> [Work item]: Set down the data again exactly. Pictures are not part of the copy.

Saved data entries:
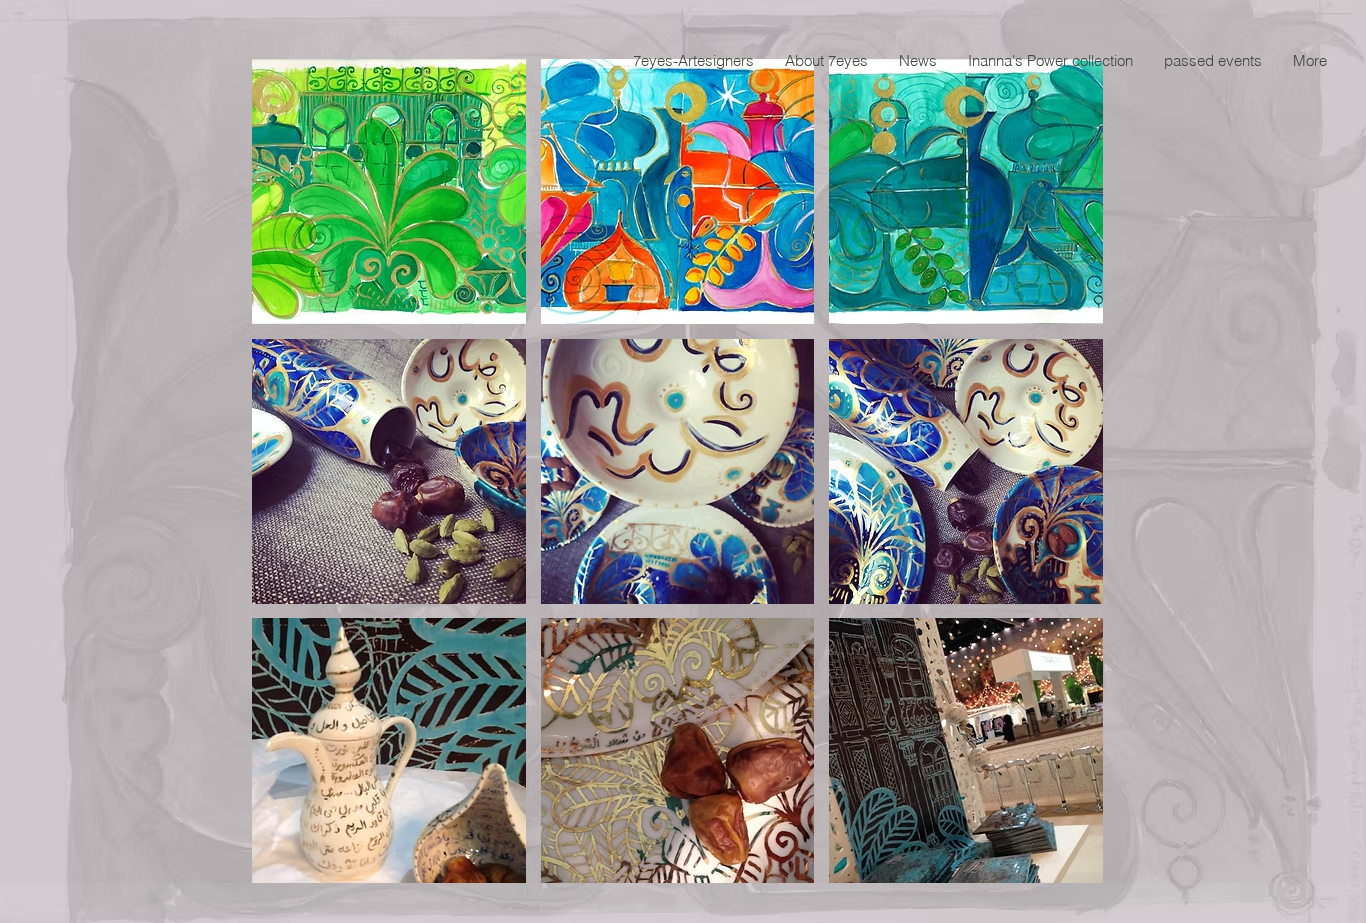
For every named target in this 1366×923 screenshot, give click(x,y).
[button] (389, 191)
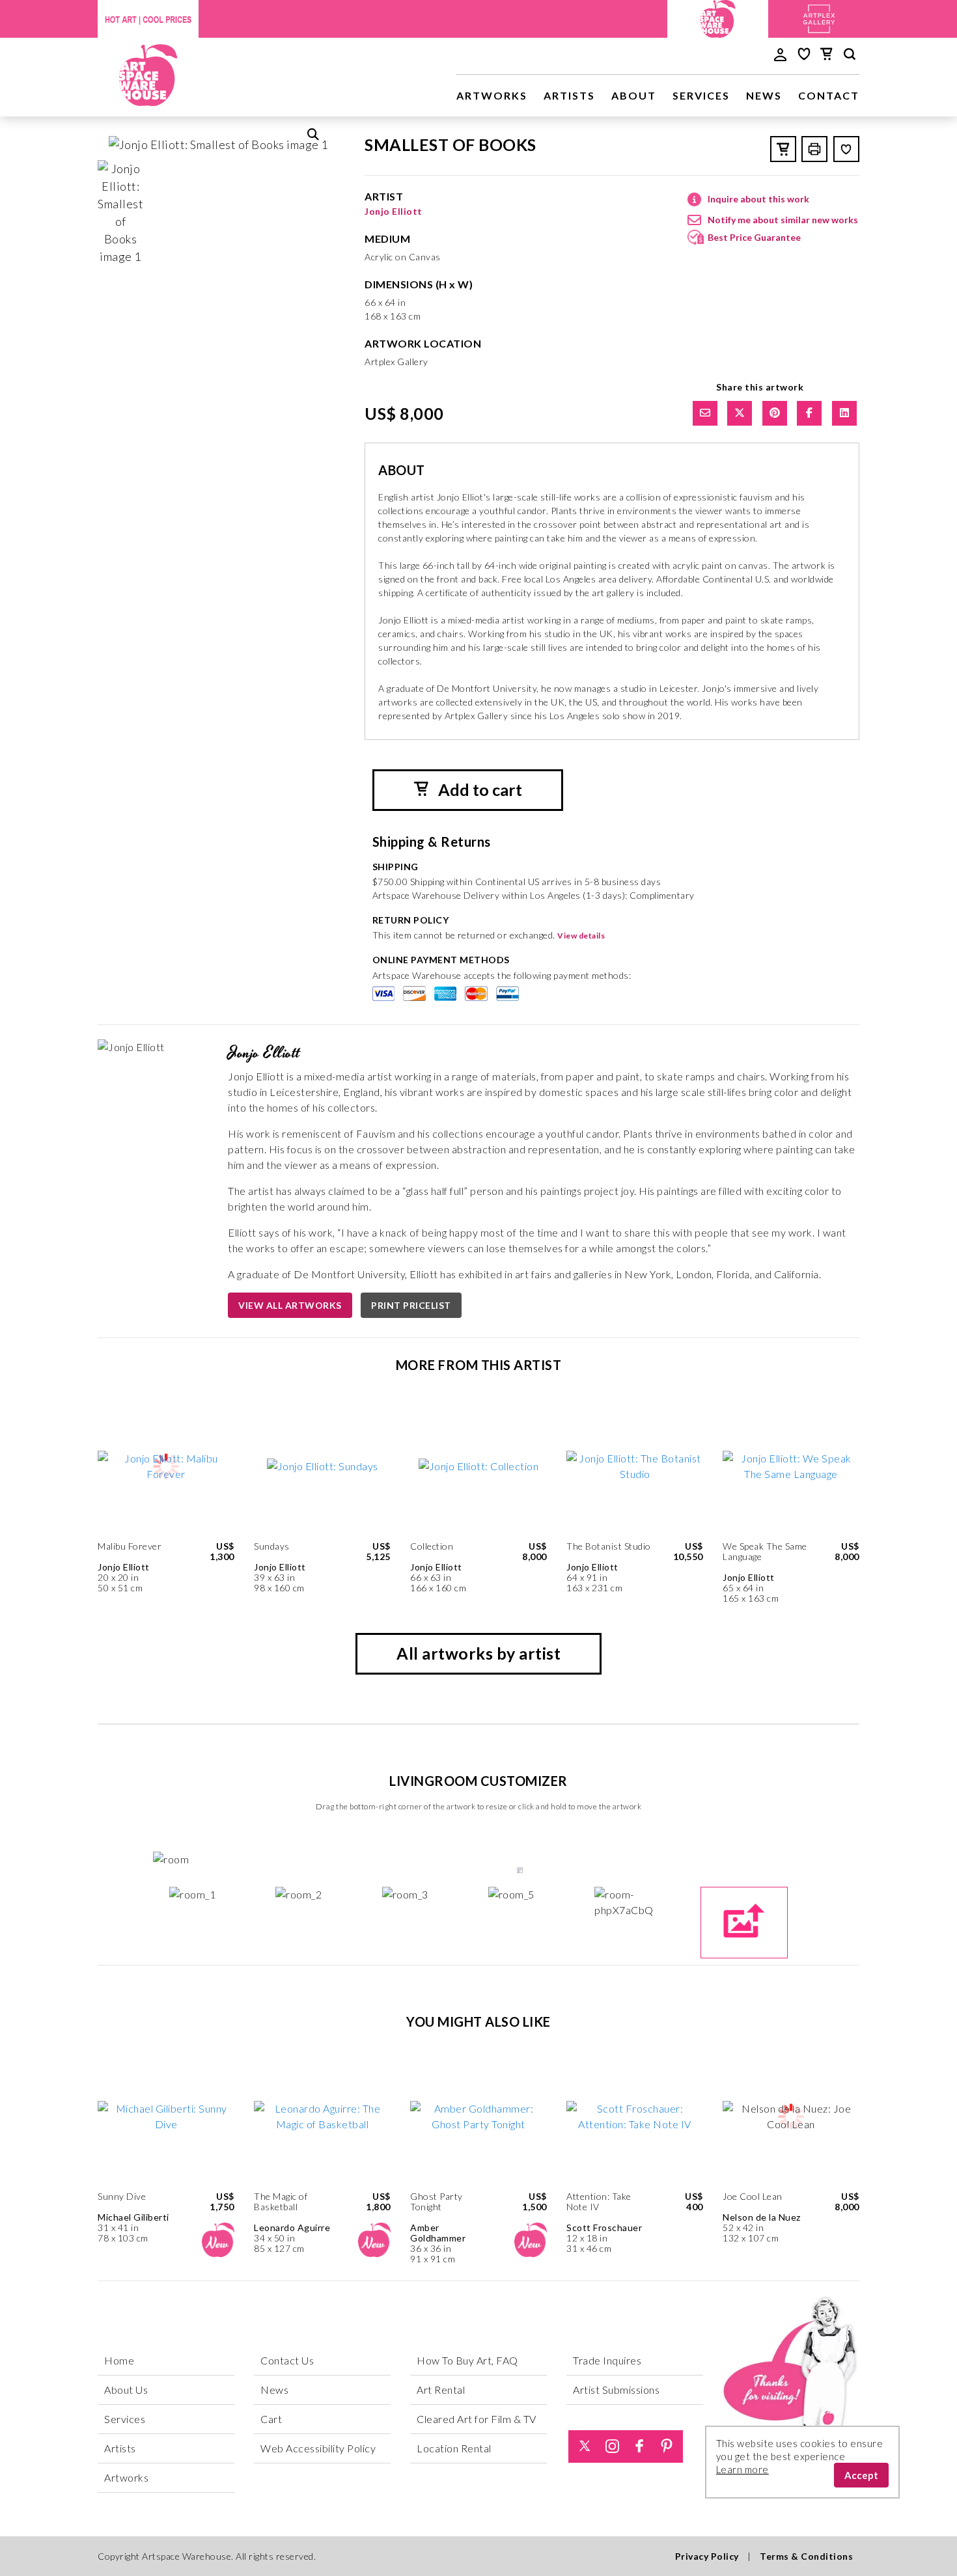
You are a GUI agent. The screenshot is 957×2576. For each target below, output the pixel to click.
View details (581, 935)
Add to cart (478, 789)
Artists (569, 95)
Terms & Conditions (806, 2556)
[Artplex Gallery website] (819, 17)
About (633, 95)
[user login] (780, 53)
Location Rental (454, 2448)
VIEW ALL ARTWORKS (290, 1305)
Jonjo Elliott (394, 211)
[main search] (849, 56)
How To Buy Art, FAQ (467, 2360)
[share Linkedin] (844, 413)
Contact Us (287, 2360)
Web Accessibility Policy (318, 2448)
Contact (828, 95)
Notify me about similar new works (783, 219)
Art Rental (441, 2389)
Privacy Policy (707, 2556)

> [Task response]:
For every named target in this 1366×923 screenshot, give click(x,y).
[button] (389, 191)
You are a GUI agent. The screenshot is 957×2576. For each target below, output the pixel to click.
View details (581, 935)
Add to cart (478, 789)
Artists (569, 95)
Terms & Conditions (806, 2556)
[Artplex Gallery website] (819, 17)
About (633, 95)
[user login] (780, 53)
Location Rental (454, 2448)
VIEW ALL ARTWORKS (290, 1305)
Jonjo Elliott (394, 211)
[main search] (849, 56)
How To Buy Art, FAQ (467, 2360)
[share Linkedin] (844, 413)
Contact Us (287, 2360)
Web Accessibility Policy (318, 2448)
Contact (828, 95)
Notify me about similar new works (783, 219)
Art Rental (441, 2389)
Privacy Policy (707, 2556)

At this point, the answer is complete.